** Explore the material **
1. List every person named in the news report about the kidney transplant from a brain dead donor in Nepal.
2. Carry on the news report about the kidney transplant from a brain dead donor in Nepal, starting after its final sentence.

** Text segment **
--*--

Brain dead person's kidneys successfully transplanted in Nepal: HOTC

KATHMANDU: The Bhaktapur-based Human Organ Transplant Centre has claimed that it had successfully transplanted extracted kidneys from a brain dead person recently.

It has been reported to be the first of its kind in the medical history of Nepal.

According to the Center, kidneys of one Gobinda Bhujel, 30, from Sindhuli who was declared clinically dead following a jeep accident last Thursday were removed and successfully transplanted in two kidney failed patients same day.

Govinda Timilsina, 51, of Sunsari and Milan Shrestha of Lazimpat, Kathmandu who were among the patients waiting to undergo kidney transplant in the center are the first beneficiaries of this important achievement, as the Center states.

Giving reaction about the "new beginning" at the center, its Executive Director Pukar Chandra Shrestha said," This is an important achievement in the country's medical sector." According to him, in foreign countries, of the total cases of kidney transplantations conducted in a certain period of time, the 80 per cent is taken from the clinically dead people.

--*--

** Input data **
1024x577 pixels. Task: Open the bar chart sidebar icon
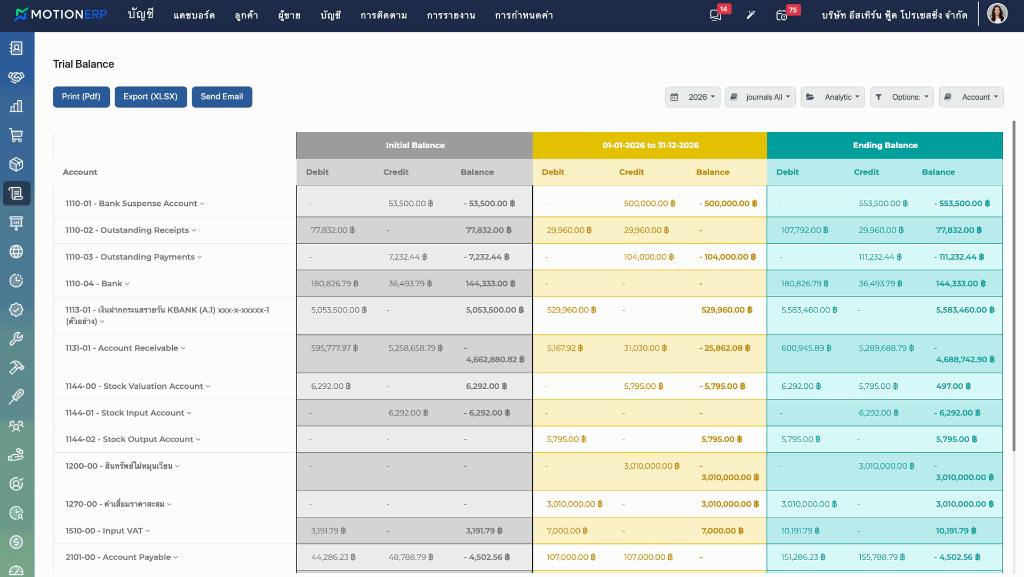click(16, 106)
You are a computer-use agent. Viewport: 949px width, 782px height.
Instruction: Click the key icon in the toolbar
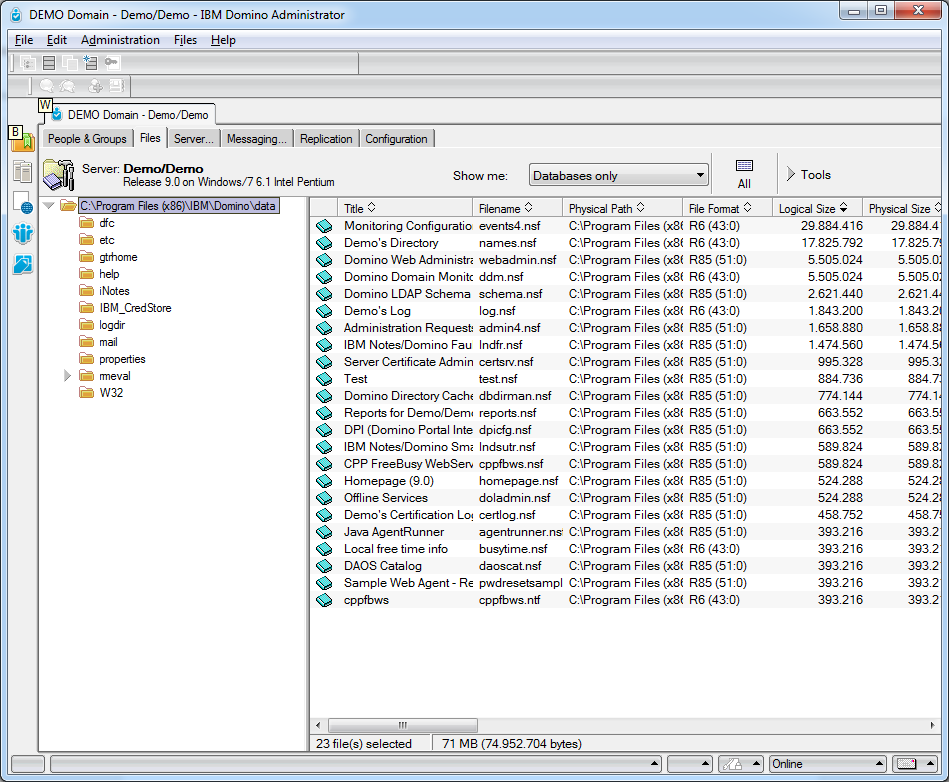[111, 62]
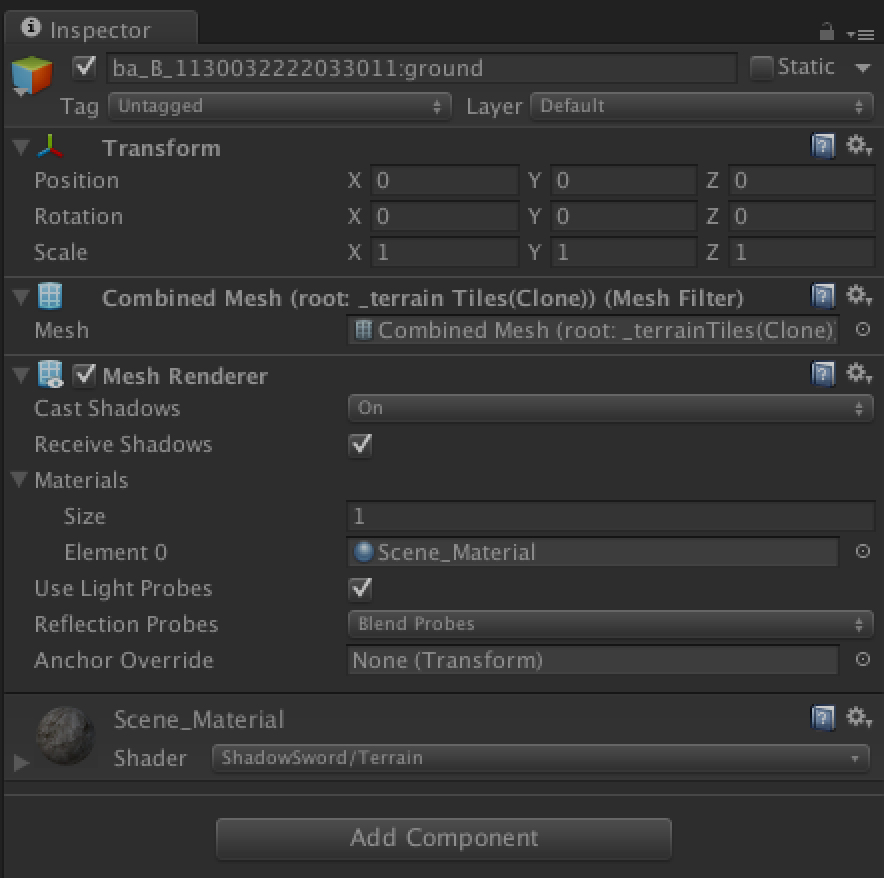Open the Inspector panel options menu
Viewport: 884px width, 878px height.
(x=859, y=33)
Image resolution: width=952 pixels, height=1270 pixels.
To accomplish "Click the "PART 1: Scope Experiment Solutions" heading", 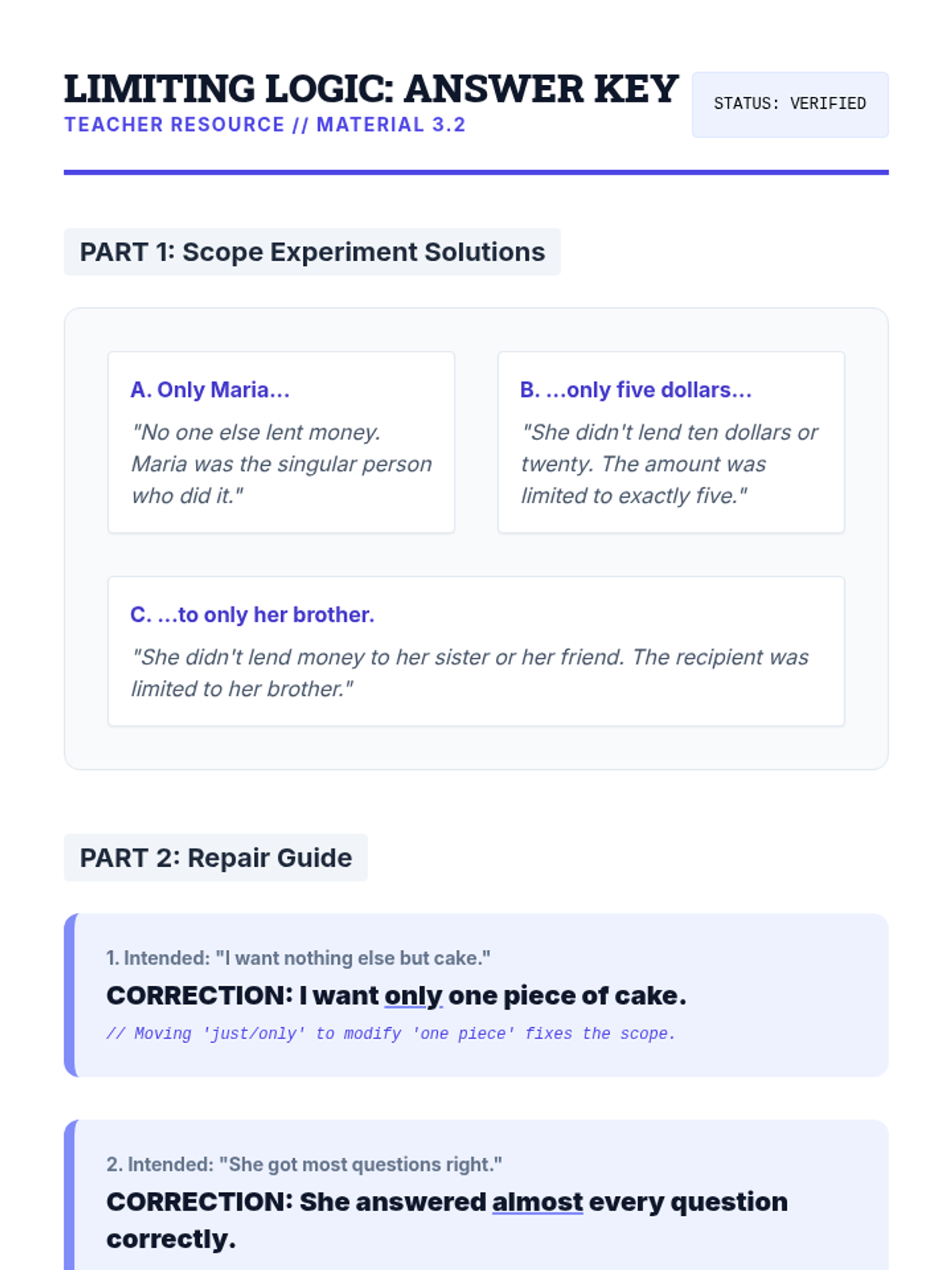I will coord(312,252).
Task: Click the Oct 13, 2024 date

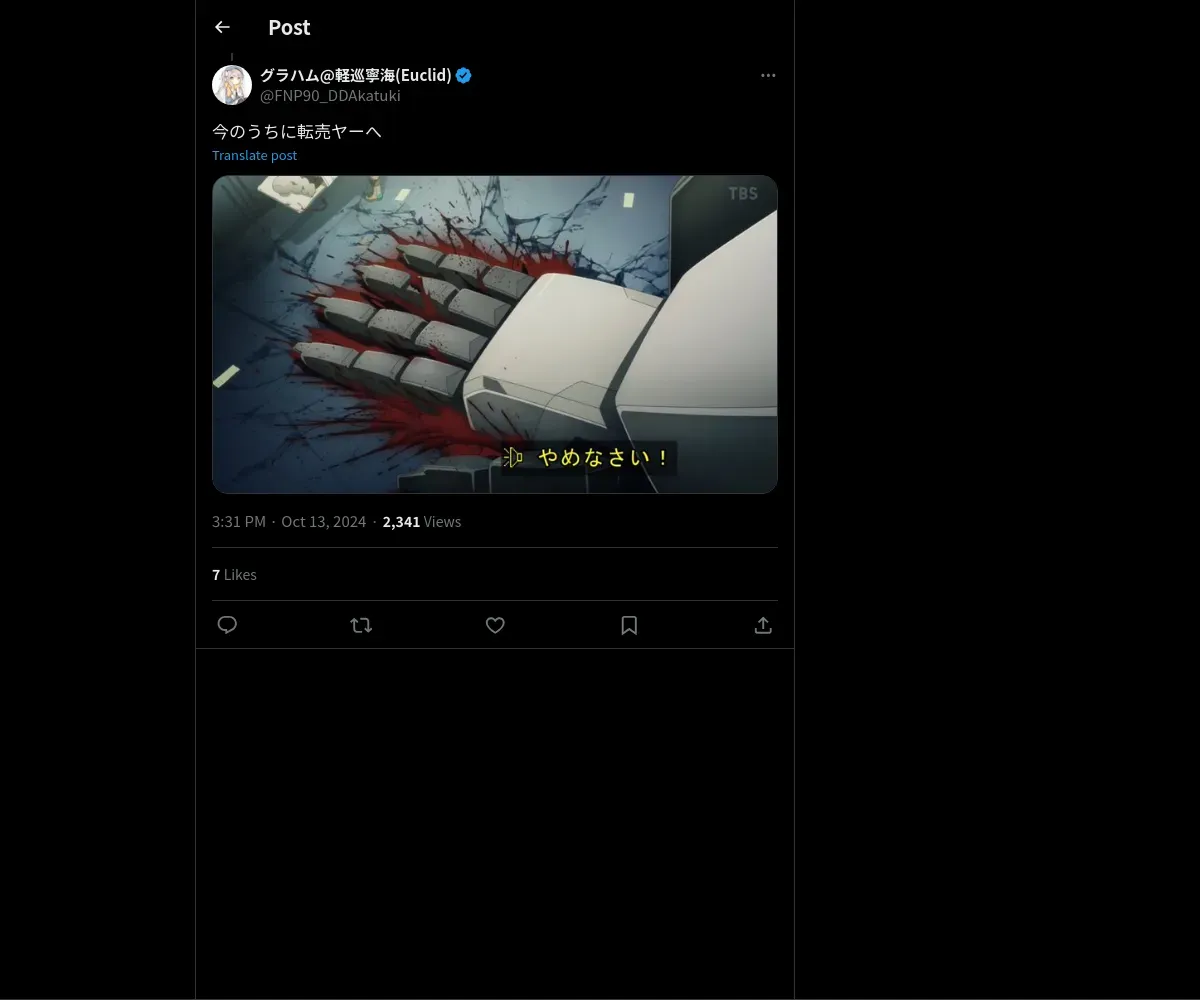Action: [x=324, y=522]
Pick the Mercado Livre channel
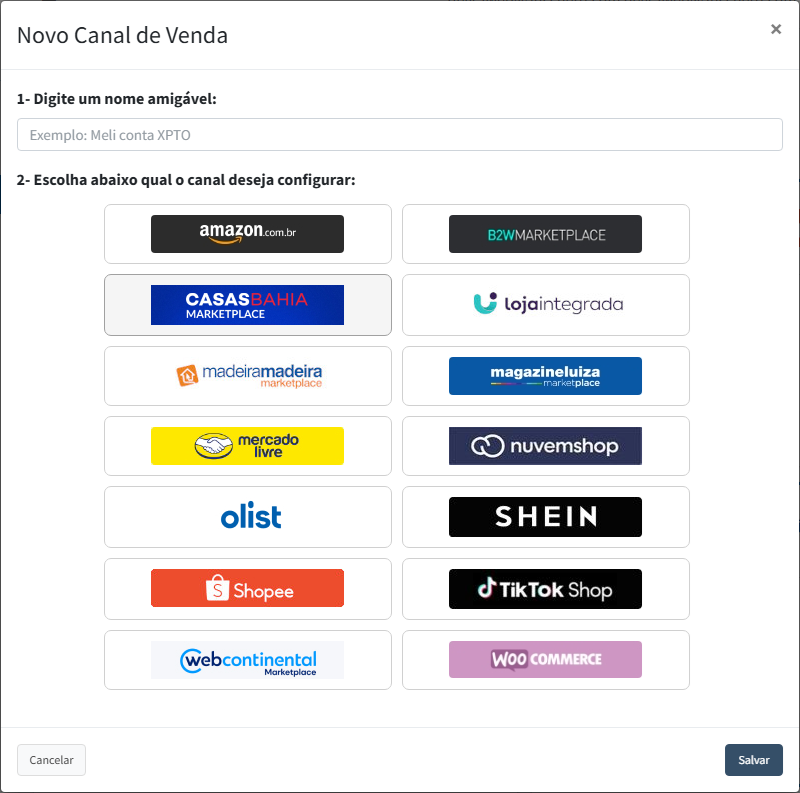This screenshot has height=793, width=800. 247,446
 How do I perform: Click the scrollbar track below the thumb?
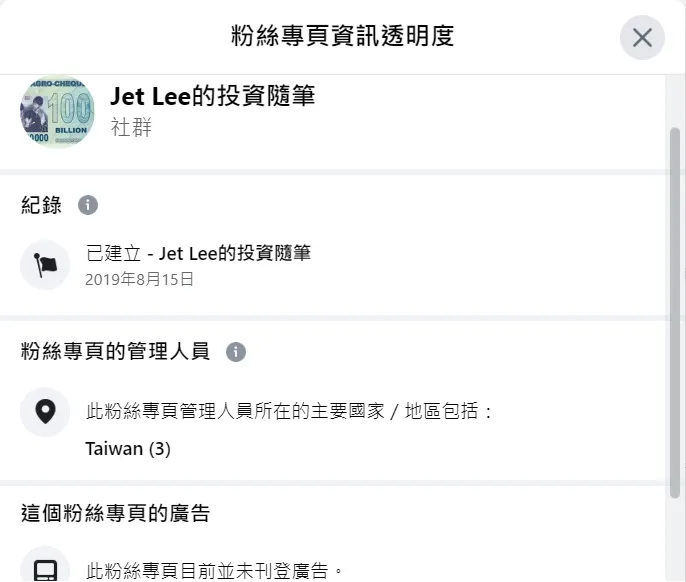pyautogui.click(x=675, y=540)
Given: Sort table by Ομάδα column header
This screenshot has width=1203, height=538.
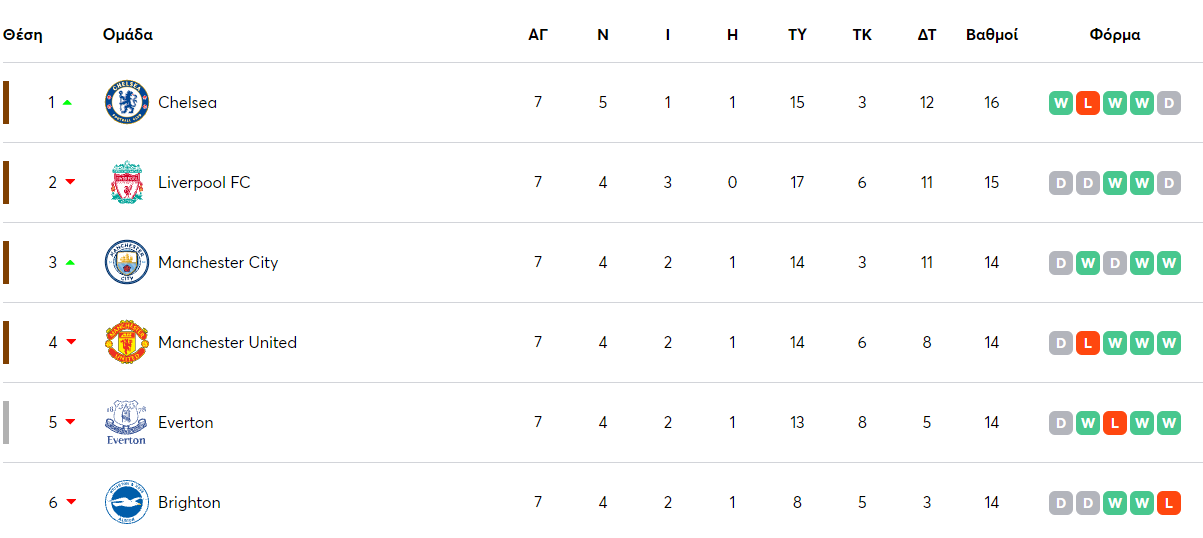Looking at the screenshot, I should pyautogui.click(x=128, y=34).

--*--

** Set of answers **
1.
Gobinda Bhujel
Govinda Timilsina
Milan Shrestha
Pukar Chandra Shrestha

2.
Nepal is listed in the country where road fatalities are higher and we can turn this record into a cause for the humanity. Life of many people in need of an organ transplant can be saved removing certain organs from the clinically dead people and transplanting them into the needy."

It is noted that the government last year revised the Human Organ Transplantation (Regulation and Prohibition) Act of 1998 which allows extractions of 8 organs from a brain dead and their transplantation into others. The Act now allows the extraction of eight organs (kidneys, lungs, pancreas, small intestine and pupils ) and their transplantations.

Meanwhile, Timilsina and Shrestha are recovering now and they are expected to be discharged in a couple of days if the recovery goes in the existing pace.